[Work required] Which lines of the records below contain the word "will"? Copy each of them out.

Saved entries
####

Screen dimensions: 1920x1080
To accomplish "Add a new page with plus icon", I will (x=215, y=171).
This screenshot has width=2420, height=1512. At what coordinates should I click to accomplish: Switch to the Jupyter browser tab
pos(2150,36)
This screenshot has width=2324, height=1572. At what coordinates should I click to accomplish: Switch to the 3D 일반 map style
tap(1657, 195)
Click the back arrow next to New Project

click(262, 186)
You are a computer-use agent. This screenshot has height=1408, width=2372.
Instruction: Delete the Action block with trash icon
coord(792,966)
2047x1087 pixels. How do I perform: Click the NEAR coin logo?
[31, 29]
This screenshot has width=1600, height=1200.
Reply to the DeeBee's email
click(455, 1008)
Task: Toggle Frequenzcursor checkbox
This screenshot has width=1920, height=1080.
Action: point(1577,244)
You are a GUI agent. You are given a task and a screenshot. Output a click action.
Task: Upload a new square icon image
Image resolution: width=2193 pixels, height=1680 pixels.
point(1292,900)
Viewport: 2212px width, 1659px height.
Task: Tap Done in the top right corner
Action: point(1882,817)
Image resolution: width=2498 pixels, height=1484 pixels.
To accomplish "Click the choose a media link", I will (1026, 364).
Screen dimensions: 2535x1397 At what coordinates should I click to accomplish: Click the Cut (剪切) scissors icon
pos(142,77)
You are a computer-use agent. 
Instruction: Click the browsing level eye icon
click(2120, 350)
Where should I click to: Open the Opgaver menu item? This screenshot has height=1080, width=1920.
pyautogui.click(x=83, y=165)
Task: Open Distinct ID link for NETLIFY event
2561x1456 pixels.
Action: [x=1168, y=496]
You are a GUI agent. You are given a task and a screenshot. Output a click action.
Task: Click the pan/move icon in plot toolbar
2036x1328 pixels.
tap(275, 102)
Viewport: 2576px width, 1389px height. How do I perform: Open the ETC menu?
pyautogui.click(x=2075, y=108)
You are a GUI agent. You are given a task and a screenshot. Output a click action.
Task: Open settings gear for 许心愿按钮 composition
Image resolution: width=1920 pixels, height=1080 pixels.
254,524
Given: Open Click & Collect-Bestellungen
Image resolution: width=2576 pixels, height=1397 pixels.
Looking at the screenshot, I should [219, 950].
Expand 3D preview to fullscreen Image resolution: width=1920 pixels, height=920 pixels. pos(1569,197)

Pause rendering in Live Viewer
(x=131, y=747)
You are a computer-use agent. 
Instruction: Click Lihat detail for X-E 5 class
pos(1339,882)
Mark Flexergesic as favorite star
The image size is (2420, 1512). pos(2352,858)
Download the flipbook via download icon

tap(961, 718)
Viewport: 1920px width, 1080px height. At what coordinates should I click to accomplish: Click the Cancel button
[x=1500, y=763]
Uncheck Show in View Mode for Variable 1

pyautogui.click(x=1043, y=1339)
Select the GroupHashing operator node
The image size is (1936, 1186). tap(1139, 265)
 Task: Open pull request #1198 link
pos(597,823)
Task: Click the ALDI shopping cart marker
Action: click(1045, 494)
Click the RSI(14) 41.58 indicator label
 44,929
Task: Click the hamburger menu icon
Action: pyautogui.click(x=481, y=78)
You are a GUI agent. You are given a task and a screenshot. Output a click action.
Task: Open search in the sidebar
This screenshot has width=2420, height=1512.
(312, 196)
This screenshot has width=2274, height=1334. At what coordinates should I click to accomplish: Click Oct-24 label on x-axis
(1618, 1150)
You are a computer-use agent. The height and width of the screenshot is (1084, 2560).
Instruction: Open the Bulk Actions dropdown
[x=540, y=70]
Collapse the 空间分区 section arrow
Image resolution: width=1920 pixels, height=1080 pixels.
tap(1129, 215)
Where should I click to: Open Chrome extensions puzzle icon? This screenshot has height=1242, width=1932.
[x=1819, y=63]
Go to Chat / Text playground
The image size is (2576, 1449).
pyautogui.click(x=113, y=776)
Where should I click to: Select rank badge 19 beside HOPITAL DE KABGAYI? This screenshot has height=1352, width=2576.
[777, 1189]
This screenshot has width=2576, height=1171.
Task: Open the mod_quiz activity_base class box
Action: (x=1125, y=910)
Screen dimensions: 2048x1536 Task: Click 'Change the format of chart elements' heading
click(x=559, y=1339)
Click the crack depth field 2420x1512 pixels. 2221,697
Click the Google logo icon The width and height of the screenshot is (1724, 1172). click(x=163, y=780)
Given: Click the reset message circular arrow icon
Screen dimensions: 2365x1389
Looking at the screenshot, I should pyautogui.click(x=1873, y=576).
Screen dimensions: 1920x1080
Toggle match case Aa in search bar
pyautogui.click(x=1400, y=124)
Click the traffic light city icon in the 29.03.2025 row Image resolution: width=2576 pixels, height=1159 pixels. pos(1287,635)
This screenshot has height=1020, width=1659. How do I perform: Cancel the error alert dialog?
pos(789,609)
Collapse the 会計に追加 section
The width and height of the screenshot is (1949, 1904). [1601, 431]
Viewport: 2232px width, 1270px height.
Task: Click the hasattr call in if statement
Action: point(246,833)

####

[Response to this exercise]
To accomplish "Add a new page with plus icon", I will (x=215, y=171).
To accomplish "Click the choose a media link", I will (1026, 364).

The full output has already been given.